When he came to power in 1980, Mugabe was a self-identified Marxist-Leninist whose intellect and political flair brought him support from across the world. In 1983, then-Vice President George H.W. Bush called him a “genuine statesman.” In 1994, he was knighted by Queen Elizabeth II.
But his government’s descent was swift and dramatic. In the early 1980s, he was accused of backing the murder of 20,000 people of the Ndebele tribe, whom he considered dissidents. In the 1990s, economic mismanagement brought hyperinflation to Zimbabwe, resulting in the printing of bank notes of 100 trillion Zimbabwean dollars.
In the early 2000s, in an effort to satisfy his political allies and reaffirm his anti-colonial bona fides, Mugabe presided over the violent seizure of farmland belonging to white Zimbabweans. Much of that land sat fallow after it was redistributed. The country once called “the breadbasket” of southern Africa was forced to start importing food.
As Mugabe grew older and more frail — and as opposition to his presidency mounted — Zimbabweans began talking openly about how the reign of the “old man” might end. For years, rumors circulated that he was critically ill, but Mugabe always reemerged, giving cogent, if meandering, speeches into his 90s.
But he often trailed off into anti-colonial rants that made it seem like Britain was preparing to invade. “Zimbabwe will never again be a colony,” became his trademark rallying cry, which meant little to young Zimbabweans who found it increasingly difficult to find work.

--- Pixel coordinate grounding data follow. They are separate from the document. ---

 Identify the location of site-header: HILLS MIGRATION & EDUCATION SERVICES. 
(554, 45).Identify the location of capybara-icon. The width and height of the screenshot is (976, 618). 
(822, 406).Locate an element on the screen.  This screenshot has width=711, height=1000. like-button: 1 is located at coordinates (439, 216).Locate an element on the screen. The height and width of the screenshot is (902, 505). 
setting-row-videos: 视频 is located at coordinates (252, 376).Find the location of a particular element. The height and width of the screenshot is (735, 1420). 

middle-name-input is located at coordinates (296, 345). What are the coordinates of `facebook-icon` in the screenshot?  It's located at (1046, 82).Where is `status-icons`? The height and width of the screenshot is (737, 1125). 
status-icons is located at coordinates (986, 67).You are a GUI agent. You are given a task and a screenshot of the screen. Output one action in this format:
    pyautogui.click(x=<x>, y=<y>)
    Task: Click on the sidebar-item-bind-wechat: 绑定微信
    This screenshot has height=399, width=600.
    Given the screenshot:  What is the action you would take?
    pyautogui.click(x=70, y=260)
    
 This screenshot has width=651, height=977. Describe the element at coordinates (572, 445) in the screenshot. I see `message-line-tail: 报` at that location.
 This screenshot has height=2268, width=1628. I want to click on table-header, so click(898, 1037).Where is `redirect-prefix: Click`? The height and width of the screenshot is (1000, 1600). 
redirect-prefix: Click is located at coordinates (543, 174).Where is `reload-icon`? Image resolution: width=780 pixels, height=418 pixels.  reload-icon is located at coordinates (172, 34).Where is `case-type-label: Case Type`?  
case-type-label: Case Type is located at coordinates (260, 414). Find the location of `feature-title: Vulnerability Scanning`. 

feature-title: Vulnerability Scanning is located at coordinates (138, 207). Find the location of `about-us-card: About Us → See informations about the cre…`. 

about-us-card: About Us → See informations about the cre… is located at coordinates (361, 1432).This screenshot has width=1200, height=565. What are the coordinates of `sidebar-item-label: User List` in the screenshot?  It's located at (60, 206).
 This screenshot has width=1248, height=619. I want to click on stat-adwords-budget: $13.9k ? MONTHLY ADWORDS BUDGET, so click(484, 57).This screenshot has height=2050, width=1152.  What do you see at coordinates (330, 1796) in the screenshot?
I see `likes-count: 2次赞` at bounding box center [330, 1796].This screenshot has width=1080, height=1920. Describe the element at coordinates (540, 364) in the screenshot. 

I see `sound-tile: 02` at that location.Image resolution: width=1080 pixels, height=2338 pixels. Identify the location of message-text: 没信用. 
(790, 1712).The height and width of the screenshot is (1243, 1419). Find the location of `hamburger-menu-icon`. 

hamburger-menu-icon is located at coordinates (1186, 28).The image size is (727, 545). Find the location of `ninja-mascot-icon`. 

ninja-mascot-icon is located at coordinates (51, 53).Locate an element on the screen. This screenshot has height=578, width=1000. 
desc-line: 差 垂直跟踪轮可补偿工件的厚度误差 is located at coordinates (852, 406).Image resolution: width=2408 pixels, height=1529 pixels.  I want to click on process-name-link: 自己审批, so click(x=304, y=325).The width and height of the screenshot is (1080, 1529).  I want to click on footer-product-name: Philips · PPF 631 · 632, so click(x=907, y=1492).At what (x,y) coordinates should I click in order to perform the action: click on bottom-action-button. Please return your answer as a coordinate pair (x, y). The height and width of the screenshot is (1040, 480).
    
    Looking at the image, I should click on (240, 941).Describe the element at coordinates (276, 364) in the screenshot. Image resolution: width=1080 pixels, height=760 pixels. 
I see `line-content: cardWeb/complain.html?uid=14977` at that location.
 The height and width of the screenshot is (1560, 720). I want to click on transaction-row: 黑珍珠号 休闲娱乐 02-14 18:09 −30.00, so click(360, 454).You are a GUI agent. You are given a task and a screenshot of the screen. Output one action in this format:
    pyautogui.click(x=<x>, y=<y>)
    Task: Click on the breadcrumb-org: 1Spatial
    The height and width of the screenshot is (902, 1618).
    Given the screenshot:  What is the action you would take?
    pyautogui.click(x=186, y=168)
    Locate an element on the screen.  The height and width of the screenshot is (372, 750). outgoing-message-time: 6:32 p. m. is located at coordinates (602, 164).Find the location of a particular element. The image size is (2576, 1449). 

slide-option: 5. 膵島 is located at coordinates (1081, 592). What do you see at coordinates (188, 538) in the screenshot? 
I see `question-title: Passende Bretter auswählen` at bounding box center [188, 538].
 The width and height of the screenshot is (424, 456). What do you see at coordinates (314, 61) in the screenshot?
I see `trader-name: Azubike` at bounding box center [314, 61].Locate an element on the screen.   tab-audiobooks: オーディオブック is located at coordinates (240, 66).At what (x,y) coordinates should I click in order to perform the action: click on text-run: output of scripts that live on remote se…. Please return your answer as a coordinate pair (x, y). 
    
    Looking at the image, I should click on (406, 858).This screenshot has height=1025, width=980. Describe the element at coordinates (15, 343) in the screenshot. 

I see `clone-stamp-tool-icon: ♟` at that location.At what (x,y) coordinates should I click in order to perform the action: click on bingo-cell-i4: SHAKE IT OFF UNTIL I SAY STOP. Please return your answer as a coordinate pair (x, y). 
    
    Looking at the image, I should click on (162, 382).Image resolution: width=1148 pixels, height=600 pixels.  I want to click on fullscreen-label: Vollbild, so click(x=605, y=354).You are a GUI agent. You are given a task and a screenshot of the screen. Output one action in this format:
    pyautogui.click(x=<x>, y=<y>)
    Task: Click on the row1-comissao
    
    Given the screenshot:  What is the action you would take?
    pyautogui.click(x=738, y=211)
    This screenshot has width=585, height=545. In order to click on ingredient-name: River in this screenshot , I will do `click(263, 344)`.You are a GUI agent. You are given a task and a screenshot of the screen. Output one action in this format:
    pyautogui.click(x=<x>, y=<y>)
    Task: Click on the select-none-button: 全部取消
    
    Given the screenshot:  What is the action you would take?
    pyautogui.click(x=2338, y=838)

The unemployment rate soared over 50 percent. More than 2 million Zimbabweans moved to South Africa in search of jobs.
Few analysts predicted that his presidency would end with a coup. But after Mugabe fired his vice president, Mnangagwa, paving the way for his controversial wife, Grace Mugabe, to succeed him, Zimbabwe’s security forces revolted.
Since the army’s action a week ago, there has been no sign of Grace Mugabe, nicknamed “Gucci Grace” for her expensive shopping sprees that turned many Zimbabweans against the first family. In 2015, she purchased a $1.3 million diamond ring and then demanded a refund when she found it unsatisfactory. The average per capita GDP in Zimbabwe is $1,008.